Capacitive interactions and Kondo effect tuning in double quantum impurity systems

We present a study of the correlated transport regimes of a double quantum impurity system with mutual capacitive interactions. Such system can be implemented by a double quantum dot arrangement or by a quantum dot and nearby quantum point contact, with independently connected sets of metallic terminals. Many-body spin correlations arising within each dot-lead subsystem give rise to the Kondo effect under appropriate conditions. The otherwise independent Kondo ground states may be modified by the capacitive coupling, decisively modifying the ground state of the double quantum impurity system. We analyze this coupled system through variational methods and the numerical renormalization group technique. Our results reveal a strong dependence of the coupled system ground state on the electron-hole asymmetries of the individual subsystems, as well as on their hybridization strengths to the respective reservoirs.

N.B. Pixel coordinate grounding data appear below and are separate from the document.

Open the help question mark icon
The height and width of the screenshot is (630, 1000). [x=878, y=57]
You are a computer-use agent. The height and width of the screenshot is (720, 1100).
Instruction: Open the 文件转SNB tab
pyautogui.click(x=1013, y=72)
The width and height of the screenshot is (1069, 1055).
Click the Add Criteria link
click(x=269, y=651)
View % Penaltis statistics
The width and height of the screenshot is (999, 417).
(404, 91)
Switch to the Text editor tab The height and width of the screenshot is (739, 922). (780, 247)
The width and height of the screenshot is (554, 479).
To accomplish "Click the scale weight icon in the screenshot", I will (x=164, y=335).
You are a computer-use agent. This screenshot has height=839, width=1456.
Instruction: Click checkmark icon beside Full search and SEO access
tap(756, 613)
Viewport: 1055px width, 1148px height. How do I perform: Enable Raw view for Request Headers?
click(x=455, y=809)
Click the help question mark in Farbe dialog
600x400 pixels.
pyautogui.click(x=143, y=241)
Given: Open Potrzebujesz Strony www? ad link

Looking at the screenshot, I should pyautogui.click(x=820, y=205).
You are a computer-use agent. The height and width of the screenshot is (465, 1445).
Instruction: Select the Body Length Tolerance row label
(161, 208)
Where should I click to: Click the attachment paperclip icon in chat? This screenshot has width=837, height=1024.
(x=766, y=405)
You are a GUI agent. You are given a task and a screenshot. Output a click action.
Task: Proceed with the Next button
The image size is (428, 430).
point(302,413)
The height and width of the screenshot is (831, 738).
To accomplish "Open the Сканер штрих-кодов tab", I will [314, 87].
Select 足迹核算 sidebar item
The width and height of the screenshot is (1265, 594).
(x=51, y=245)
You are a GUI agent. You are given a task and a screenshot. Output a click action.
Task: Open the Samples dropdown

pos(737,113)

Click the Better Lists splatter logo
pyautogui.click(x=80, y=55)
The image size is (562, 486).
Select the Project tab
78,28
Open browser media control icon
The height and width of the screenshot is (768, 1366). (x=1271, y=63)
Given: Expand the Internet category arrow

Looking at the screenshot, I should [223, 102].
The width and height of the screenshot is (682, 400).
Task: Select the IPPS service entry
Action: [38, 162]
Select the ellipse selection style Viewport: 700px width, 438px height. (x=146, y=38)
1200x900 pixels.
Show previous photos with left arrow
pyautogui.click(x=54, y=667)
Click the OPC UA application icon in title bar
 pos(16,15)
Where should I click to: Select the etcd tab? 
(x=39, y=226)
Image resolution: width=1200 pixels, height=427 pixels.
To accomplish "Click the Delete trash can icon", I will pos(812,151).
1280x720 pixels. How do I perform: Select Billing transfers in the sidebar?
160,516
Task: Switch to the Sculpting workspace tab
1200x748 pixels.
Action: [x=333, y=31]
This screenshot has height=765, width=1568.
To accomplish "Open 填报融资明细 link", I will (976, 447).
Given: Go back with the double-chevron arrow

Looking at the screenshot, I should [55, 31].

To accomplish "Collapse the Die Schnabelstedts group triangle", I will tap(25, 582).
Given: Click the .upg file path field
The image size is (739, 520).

The electrostatic repulsion produced by the capacitive coupling produces an effective shift of the individual energy levels toward higher energies, with a stronger effect on the "shallower" subsystem (that closer to resonance with the Fermi level), potentially pushing it out of the Kondo regime and dramatically changing the transport properties of the system. The effective remote gating that this entails is found to depend nonlinearly on the capacitive coupling strength, as well as on the independent subsystem levels. The analysis we present here of this mutual interaction should be important to fully characterize transport through such coupled systems.